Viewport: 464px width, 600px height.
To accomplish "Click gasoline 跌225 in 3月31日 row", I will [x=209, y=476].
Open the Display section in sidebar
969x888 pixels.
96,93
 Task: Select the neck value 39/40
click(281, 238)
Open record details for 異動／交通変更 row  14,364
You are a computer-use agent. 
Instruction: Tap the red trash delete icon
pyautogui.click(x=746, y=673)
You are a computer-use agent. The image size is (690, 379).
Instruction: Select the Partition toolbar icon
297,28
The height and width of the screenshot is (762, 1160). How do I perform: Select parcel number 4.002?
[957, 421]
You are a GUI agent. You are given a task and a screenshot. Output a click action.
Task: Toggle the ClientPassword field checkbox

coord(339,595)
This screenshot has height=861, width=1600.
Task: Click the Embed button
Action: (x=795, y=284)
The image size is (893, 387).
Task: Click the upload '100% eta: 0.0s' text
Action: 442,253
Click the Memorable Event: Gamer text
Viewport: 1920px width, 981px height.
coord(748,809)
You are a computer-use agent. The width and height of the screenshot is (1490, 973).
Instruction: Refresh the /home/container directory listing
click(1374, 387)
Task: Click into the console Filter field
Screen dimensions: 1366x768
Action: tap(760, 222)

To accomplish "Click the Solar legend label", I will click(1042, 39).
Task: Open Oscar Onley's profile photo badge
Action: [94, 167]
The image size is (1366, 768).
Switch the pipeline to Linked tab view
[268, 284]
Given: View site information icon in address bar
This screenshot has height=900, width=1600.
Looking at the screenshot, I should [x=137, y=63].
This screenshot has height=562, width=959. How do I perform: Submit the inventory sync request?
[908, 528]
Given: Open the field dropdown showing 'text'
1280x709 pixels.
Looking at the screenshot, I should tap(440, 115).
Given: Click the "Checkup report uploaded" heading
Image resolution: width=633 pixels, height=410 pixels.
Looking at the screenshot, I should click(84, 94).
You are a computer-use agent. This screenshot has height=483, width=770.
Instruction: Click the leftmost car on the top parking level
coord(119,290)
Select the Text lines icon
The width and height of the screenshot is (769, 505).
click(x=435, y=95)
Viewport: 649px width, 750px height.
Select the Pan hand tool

--*--

## Task to complete
Write out exactly the lines between the start of the entries and the line containing "You are a GUI", including that line and the first one.

## Answer area
Viewport: 464px width, 600px height.
To accomplish "Click gasoline 跌225 in 3月31日 row", I will [x=209, y=476].
Open the Display section in sidebar
969x888 pixels.
96,93
 Task: Select the neck value 39/40
click(281, 238)
Open record details for 異動／交通変更 row  14,364
You are a computer-use agent. 
Instruction: Tap the red trash delete icon
pyautogui.click(x=746, y=673)
You are a computer-use agent. The image size is (690, 379).
Instruction: Select the Partition toolbar icon
297,28
The height and width of the screenshot is (762, 1160). How do I perform: Select parcel number 4.002?
[957, 421]
You are a GUI agent. You are given a task and a screenshot. Output a click action.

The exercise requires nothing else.